======== EXTRACTED TEXT
However, it's the worlds in question that deserve a closer look. The wider world of the life-strewn galaxy is painted in, like a Victorian genre picture of a day at the races. All types are there, and some of them are those that you might actually want to meet. But with most of them, you are glad to be back in your armchair on Earth. As with other Culture novels, Banks is at the same time completely cynical (all species are bastards, and the bigger species are sometimes the biggest bastards) and also brightly optimistic (generally speaking, trillions upon trillions of members the want-for-nothing super-species just loll around having delightful egalitarian funny naked sexy lives in their sentient super-homes, causing absolutely no trouble at all).

Another world full of humans is depicted. One tribal faction fights another, through sweat, mud, blood and pain, for supremacy of their part of their backward planet. Most of them are firmly trapped in this bubble of pre-development, and while they might know that there are higher beings, such as the Culture people, out there above them, they also know that they are powerless to reach through the bubble. As we read of their wars, we know that their factionalism is pointless (they are the same species) and their religion is void (their god is a squatter who couldn't care less about them). However, although there is hurt and destruction in their slice of the world, there is, there is at the same time love, hope and honour.

The planet, it is realised, is a Shellworld, a Nautilus-like construction, yes a machine!, of concentric chambers. Dozens of species dwell in the spaces, some walking on earthy sub-surfaces underneath the glow of rolling mechanical sunlets (nuclear? stranger physics?), others flopping in enclosed oceans or floating in endless clouds, others enjoying the vacuum of their compartments. Huge struts or arteries, called Towers, let the action slip, via hermetic doors millions of years old, from one sub-world to another. This in the true spectacle of the book, and the other characters and species dance around it and through it.

The humans are effectively pets of the local alien overlords (there are several to choose from), who happen to be floating, slightly smelly, multilegged and hilariously ungrammatical. The turf war is fought out with carbines, swords and lances, and the occasional mounted creature. The faction having recently discovered steam power (probably informed by the spindly wotists or perhaps the stinky blobules) gains the upper hand, and forges an empire. However, there is bittereness. Not only do thousands die in the wars of occupation, but the rightful king is sneakily deposed by an obviously evil schemer. Our heroes are royal splinters in this struggle (and the SC agent is a sister to them). Meanwhile, the world's systems (naturally, it's got an infinity of software and embedded mechanisms) are being interfered with by who-knows-who, and there are these strange movements of starships. It's a little like a quest to restore Narnia in a far-off galaxy. SC drones play the fauns and forest creatures, and a sentient ship plays an Aslan.
================
======== INFORMATION SHOWN
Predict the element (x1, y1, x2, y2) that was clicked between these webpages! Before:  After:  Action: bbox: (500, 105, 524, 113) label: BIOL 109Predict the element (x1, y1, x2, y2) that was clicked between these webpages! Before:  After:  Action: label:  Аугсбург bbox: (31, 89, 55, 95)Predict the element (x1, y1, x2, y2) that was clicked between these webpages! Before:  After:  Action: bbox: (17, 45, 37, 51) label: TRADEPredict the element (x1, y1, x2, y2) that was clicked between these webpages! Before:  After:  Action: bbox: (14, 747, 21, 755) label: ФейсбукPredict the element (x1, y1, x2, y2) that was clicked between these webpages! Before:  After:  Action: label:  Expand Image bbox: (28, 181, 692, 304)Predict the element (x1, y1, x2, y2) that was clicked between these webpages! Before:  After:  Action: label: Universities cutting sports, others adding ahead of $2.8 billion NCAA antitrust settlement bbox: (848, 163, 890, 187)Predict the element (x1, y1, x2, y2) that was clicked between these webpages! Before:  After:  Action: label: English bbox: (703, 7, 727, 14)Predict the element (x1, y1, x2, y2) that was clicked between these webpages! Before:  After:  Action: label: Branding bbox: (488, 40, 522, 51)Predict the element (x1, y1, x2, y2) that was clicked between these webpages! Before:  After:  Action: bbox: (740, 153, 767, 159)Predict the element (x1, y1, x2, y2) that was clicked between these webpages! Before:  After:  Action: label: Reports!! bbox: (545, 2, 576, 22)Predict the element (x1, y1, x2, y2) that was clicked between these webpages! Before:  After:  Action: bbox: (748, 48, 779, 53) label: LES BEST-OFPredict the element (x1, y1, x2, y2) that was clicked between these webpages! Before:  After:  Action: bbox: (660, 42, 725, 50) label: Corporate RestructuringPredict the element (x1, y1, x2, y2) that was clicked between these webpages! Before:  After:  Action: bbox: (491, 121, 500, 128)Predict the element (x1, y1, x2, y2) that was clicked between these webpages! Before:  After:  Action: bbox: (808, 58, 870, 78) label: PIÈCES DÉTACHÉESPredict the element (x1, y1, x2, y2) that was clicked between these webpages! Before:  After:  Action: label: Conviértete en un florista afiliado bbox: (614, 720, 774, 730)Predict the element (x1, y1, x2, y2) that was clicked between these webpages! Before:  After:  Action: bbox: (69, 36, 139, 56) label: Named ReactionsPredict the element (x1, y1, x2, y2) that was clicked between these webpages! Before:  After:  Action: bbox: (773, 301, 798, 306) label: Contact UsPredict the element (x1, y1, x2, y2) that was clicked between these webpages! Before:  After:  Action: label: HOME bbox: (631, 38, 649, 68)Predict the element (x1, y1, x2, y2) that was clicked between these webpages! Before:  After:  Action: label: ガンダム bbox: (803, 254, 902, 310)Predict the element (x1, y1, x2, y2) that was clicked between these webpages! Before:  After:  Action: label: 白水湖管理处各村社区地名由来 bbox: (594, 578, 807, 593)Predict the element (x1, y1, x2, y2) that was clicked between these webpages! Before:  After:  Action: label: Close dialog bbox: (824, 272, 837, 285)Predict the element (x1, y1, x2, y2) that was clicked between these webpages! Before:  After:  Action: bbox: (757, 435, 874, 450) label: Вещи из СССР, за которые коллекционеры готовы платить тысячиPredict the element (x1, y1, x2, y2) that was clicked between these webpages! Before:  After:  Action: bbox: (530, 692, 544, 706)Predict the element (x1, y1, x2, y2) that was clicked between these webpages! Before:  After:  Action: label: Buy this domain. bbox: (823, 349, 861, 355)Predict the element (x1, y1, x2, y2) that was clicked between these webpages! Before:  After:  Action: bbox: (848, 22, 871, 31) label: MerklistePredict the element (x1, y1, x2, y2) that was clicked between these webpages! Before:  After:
================
- **WHAT IS NEEDED**
Please copy the review from "Another world full" to "hope and honour.", substituting "remote planet" for "backward planet".

- **RESULT FOR THIS EXERCISE**
Another world full of humans is depicted. One tribal faction fights another, through sweat, mud, blood and pain, for supremacy of their part of their remote planet. Most of them are firmly trapped in this bubble of pre-development, and while they might know that there are higher beings, such as the Culture people, out there above them, they also know that they are powerless to reach through the bubble. As we read of their wars, we know that their factionalism is pointless (they are the same species) and their religion is void (their god is a squatter who couldn't care less about them). However, although there is hurt and destruction in their slice of the world, there is, there is at the same time love, hope and honour.